ELP Alumna Shae Kamakaʻala Featured in Ka Wai Ola

The May 27 issue of in Ka Wai Ola featured ELP alumna Shae Kamakaʻala among a “new generation of Hawaiian leaders” that are “rising to the challenges facing our islands and our planet.”  In the interview, Kamakaʻala discusses her background growing up in Windward Oʻahu, her experiences at the William S. Richardson School of Law (WSRSL), and her vision for protecting the environment in a COVID-19 world. 

“We need to educate ourselves about circular economies and reignite our ancestral knowledge and relationships with our natural resources,” she said in the interview. “Seeing empty highways and beaches, new colors and brightness in the coral reefs, clear skies in the most polluted cities in the world – it’s evident that our environment needed a rest.”

While Kamakaʻala first started thinking about how to help the Hawaiian community when she was in elementary school, she entered college as a fashion design student. She did not start thinking about a legal career until she got involved with public service work at the University of San Diego including a volunteer trip to Mexico.  

Shae Kamakaʻala instructs two campers at a community fishing event
(Photo credit: Holladay Photo).

“It made me think about how we prevent these problems from even existing,” Kamakaʻala later explained to ELP. “Are there solutions to the Hawaiian community’s problems? Those questions started to bubble up and then I decided to change my major to political science to get me on the track to apply to law school.” 

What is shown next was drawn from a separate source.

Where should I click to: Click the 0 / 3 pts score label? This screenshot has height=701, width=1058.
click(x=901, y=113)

At WSRSL, Kamakaʻala earned certificates in Environmental and Native Hawaiian Law. She then served as a Deputy Attorney for the County of Hawaiʻi, completed a fellowship with the First Nations Futures Institute, worked for the Department of Land and Natural Resources as a Community-Based Fisheries Planner, and clerked for the Honorable Henry T. Nakamoto in the Third Circuit Court in Hilo. 

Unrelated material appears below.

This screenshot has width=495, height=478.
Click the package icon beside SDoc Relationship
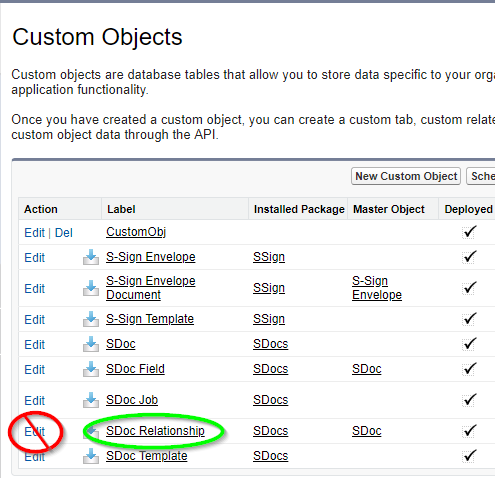point(92,431)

In February, the Hawaiian Islands Land Trust hired Kamakaʻala as its new Director of ʻĀina Protection, to help guide the non-profit organization as it applies a Hawaiian and holistic approach to land conservation. In this new role, Kamakaʻala gets to apply her legal skills as well as her experience working with communities to preserve land for current and future generations. 

“You have to put the needs of the land first and then you have to listen to the needs of the people,” she said. “In every project I work on, I have to keep that value system very strong. Sometimes it takes time and commitment to know what the needs of the land and the needs of the community are. It’s all reciprocity – I have to give and put the time in to get the answers to be able to work successfully on a project with the community.”